DNSSEC & DANE: no traction yet

Technical

This is the twentieth post in the 2016 FastMail Advent Calendar. Stay tuned for another post tomorrow.


Back in our 2014 advent series we talked about our DNS hosting infrastructure and our desire to support DNSSEC and DANE at some point in the future. It's been two years since then, and we still don't support either of them. What gives?

At this point we don't have any particular timeline for supporting DNSSEC or DANE. To be clear, these two features are fairly interconnected for us; the main reason for supporting DNSSEC would be to support DANE. DANE provides a way for a domain to specify that it requires an encrypted connection and the SSL/TLS certificate that should be presented, rather than just accepting an opportunistically-encrypted one. This avoids a MITM downgrade attack and/or interception attack. Currently no email servers (that we're aware of) verify that the domain of a certificate matches the server name they connected to or that the certificate is issued by a known CA (Certificate Authority). This means that currently server-to-server email can be opportunistically-encrypted and thus can't be read by any intercepting party, but doesn't protect against an active MITM attack.

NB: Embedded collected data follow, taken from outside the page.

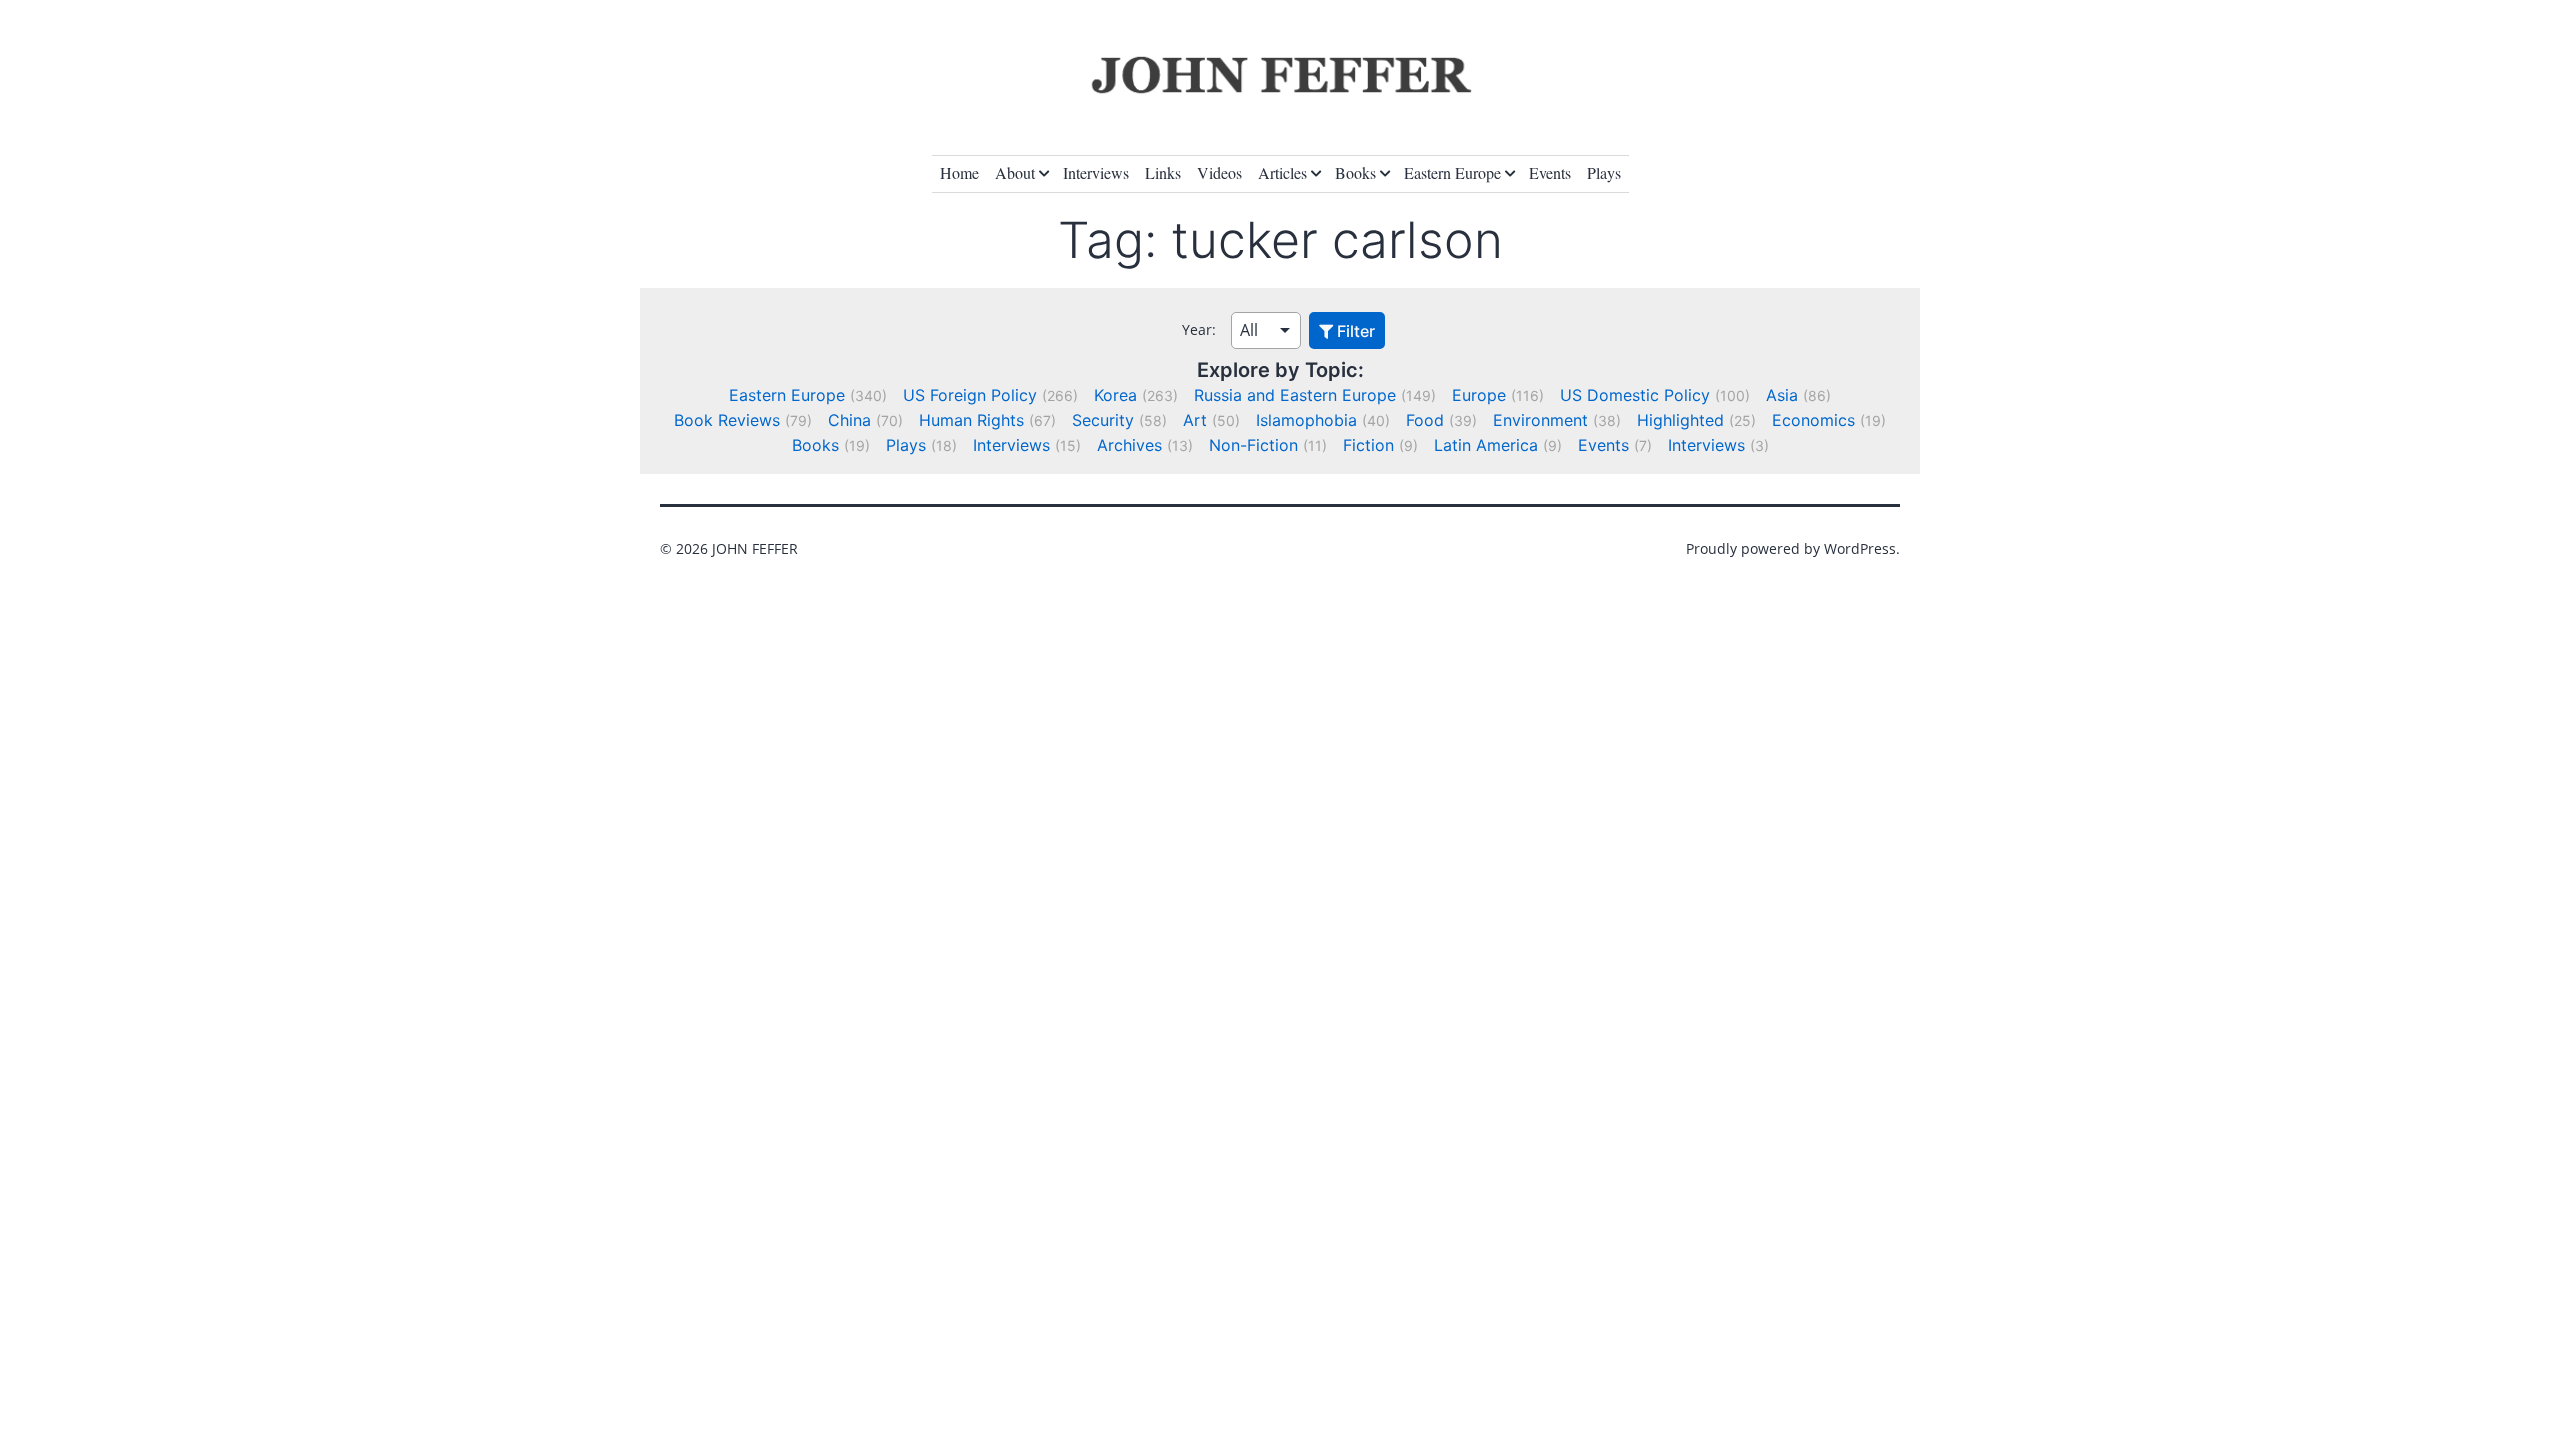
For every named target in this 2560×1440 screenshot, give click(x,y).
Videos (1219, 172)
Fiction (1368, 445)
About (1015, 172)
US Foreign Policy (970, 395)
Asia (1782, 395)
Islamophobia (1306, 420)
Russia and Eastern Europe (1295, 395)
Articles (1282, 172)
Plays (1604, 172)
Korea (1115, 395)
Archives (1129, 445)
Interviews (1096, 172)
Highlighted (1680, 420)
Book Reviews (727, 420)
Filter (1354, 331)
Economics (1813, 420)
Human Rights (971, 420)
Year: (1199, 329)
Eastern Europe (1452, 172)
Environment (1540, 420)
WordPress (1860, 548)
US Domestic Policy (1635, 395)
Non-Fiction (1253, 445)
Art (1195, 420)
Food (1425, 420)
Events (1550, 172)
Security (1103, 420)
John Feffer (755, 548)
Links (1163, 172)
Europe (1479, 395)
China (849, 420)
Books (1355, 172)
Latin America (1486, 445)
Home (959, 172)
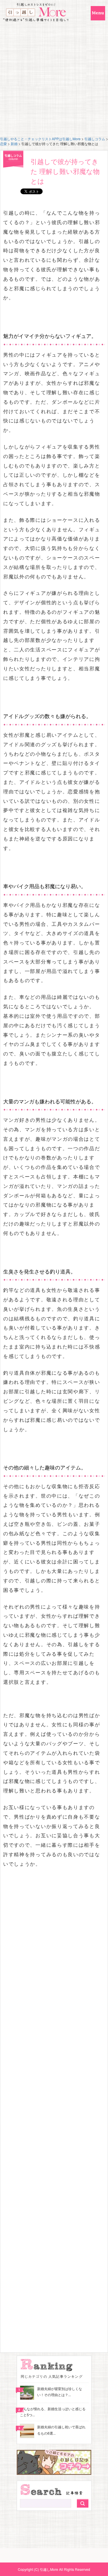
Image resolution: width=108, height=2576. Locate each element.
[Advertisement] (54, 79)
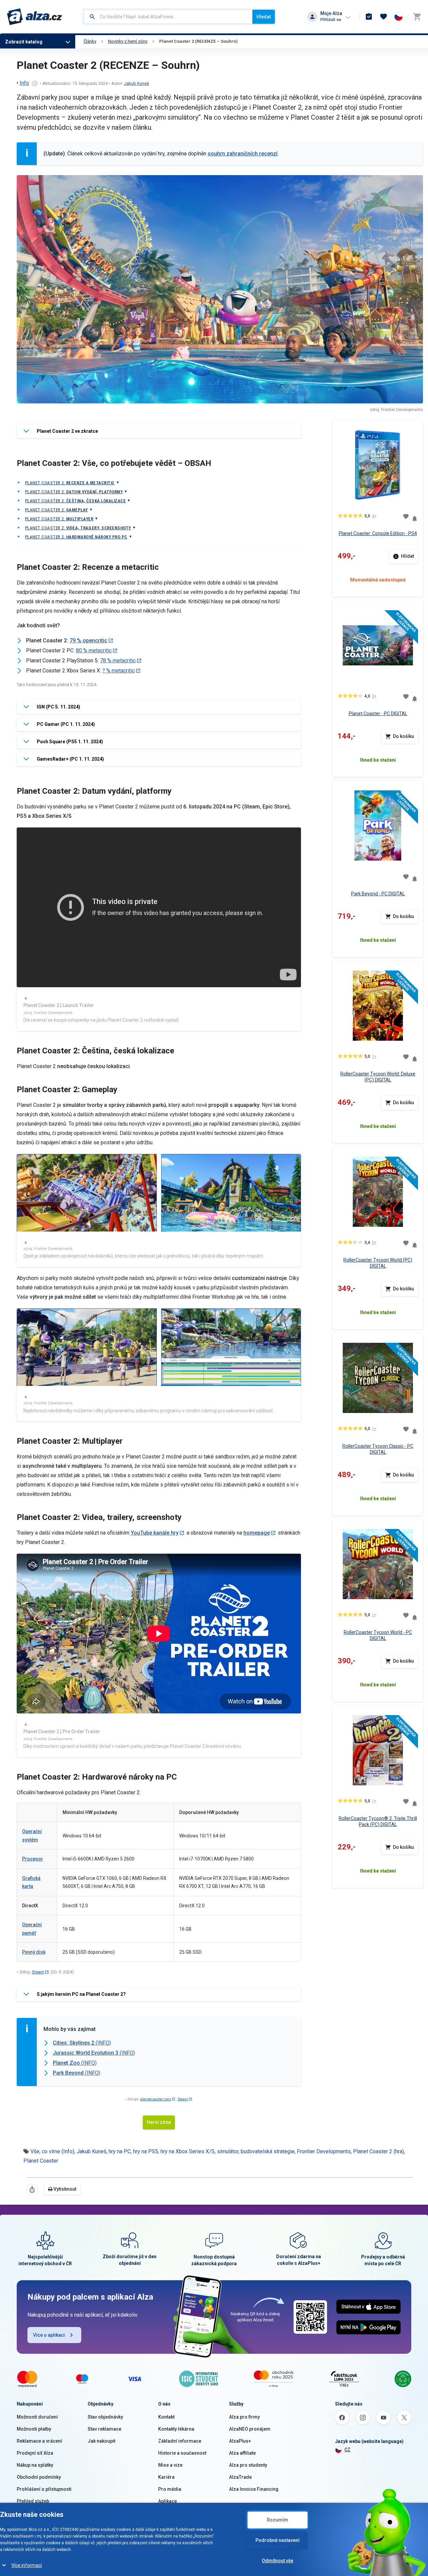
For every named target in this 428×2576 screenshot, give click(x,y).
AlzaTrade (240, 2477)
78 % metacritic (118, 660)
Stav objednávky (105, 2417)
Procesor (32, 1858)
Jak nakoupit (101, 2441)
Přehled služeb (33, 2501)
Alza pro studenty (248, 2465)
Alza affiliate (242, 2453)
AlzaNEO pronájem (250, 2429)
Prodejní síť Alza (35, 2453)
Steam (38, 1971)
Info (24, 83)
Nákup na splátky (35, 2465)
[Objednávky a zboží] (369, 17)
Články (90, 41)
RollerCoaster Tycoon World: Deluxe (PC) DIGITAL (377, 1076)
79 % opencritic (88, 640)
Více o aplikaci (49, 2335)
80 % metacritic (94, 650)
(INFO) (82, 2043)
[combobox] (168, 17)
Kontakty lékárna (176, 2429)
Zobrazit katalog (23, 41)
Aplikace (167, 2501)
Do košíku (403, 736)
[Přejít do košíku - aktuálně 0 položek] (417, 17)
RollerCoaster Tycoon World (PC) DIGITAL (377, 1263)
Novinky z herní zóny (127, 41)
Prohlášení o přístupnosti (44, 2489)
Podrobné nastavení (277, 2540)
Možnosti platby (34, 2429)
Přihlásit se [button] (330, 19)
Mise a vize (170, 2465)
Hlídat (407, 556)
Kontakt (166, 2417)
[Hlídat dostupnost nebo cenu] (414, 516)
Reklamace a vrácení (39, 2441)
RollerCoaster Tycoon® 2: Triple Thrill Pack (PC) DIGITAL (378, 1821)
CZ (347, 2449)
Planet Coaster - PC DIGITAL (378, 713)
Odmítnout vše (277, 2560)
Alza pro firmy (244, 2417)
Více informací (26, 2565)
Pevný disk (33, 1952)
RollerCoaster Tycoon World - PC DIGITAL (378, 1635)
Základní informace (179, 2441)
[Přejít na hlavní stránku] (34, 16)
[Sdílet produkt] (32, 2189)
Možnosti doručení (37, 2417)
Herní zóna (159, 2122)
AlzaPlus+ (240, 2441)
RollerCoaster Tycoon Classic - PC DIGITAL (377, 1449)
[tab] (159, 431)
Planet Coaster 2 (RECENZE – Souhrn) (198, 41)
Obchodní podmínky (39, 2477)
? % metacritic (118, 670)
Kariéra (166, 2477)
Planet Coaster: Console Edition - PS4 (378, 533)
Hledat (263, 16)
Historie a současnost (182, 2453)
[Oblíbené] (384, 17)
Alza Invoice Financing (254, 2489)
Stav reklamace (104, 2429)
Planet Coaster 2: (70, 482)
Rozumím (277, 2520)
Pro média (169, 2489)
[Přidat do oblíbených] (406, 516)
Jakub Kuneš (136, 83)
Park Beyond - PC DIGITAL (378, 893)
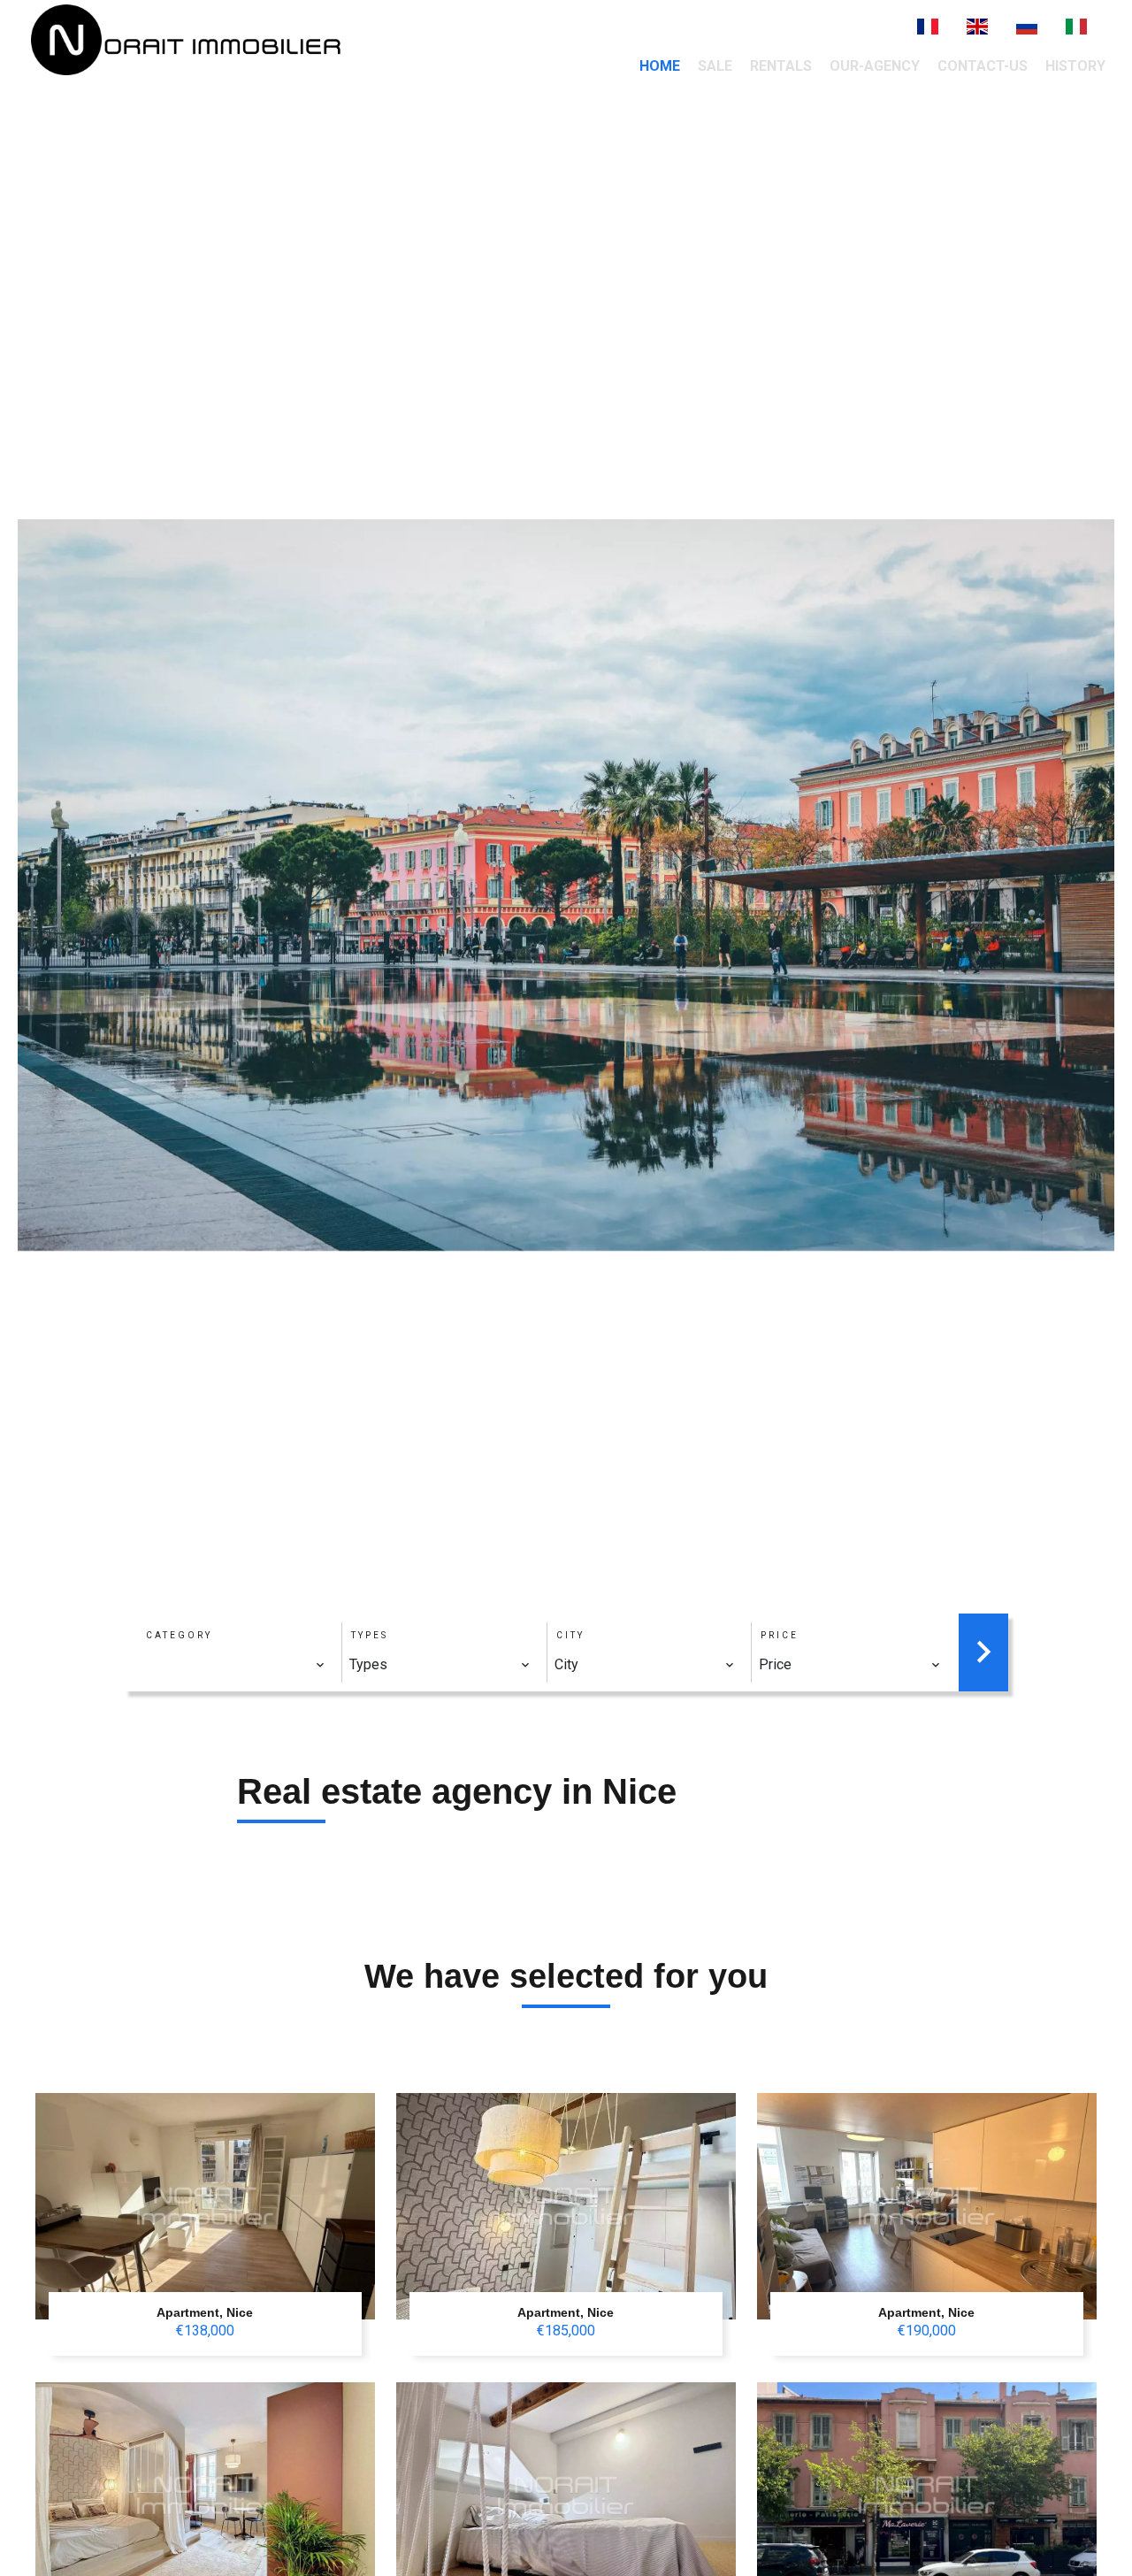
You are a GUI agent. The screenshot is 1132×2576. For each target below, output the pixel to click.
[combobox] (235, 1665)
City (570, 1635)
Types (369, 1635)
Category (179, 1635)
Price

Unfortunately uptake of DANE has been very slow, and it appears that most major email providers (e.g. Gmail, Outlook365, Yahoo, and many more) have no interest in supporting it at all. This severely reduces the incentive to implement as it would not improve protection for the majority of email.

Instead, providers appear to be converging on a SMTP MTA Strict Transport Security protocol, analogous to the HTTP Strict Transport Security feature that tells browsers to always use https:// when connecting to a website. It's likely this will get much greater traction. We're monitoring progress and intend to implement the standard when it is complete.

Along with a lack of sites supporting DANE, there are also a whole lot of scary implications about running a DNSSEC service. DNSSEC is fragile and easy to get wrong in subtle ways. A single small mistake can completely break DNS for your domain. And worse, in our case, break the DNS for the 10,000's of domains we host for our customers.

Even some of the biggest players make mistakes. APNIC, the RIR that allocates IP addresses for the entire Asia-Pacific region (so an important and core part of the internet), managed to mess up their DNSSEC for .arpa, meaning reverse DNS lookups for a large number of IP addresses failed for some time!

Not to mention DNSSEC outages at places like nist.gov (National Institute of Standards and Technology) and even opendnssec.org (that makes DNSSEC software and attempts to "drive adoption of Domain Name System Security Extensions (DNSSEC) to further enhance Internet security") has had multiple failures.

If the people that help run the internet or write the software and encourage the use of DNSSEC can't get it right, it's scary to think what non-experts could mess up. The litany of DNSSEC outages is only likely to increase, given the tiny amount of real world uptake it's had.

We're all for security and privacy, but part of that is ensuring availability to your email as well. We want to provide real useful benefits to users with low chance of things going wrong. At the moment, the risk trade-off profile for DNSSEC/DANE doesn't seem right to us.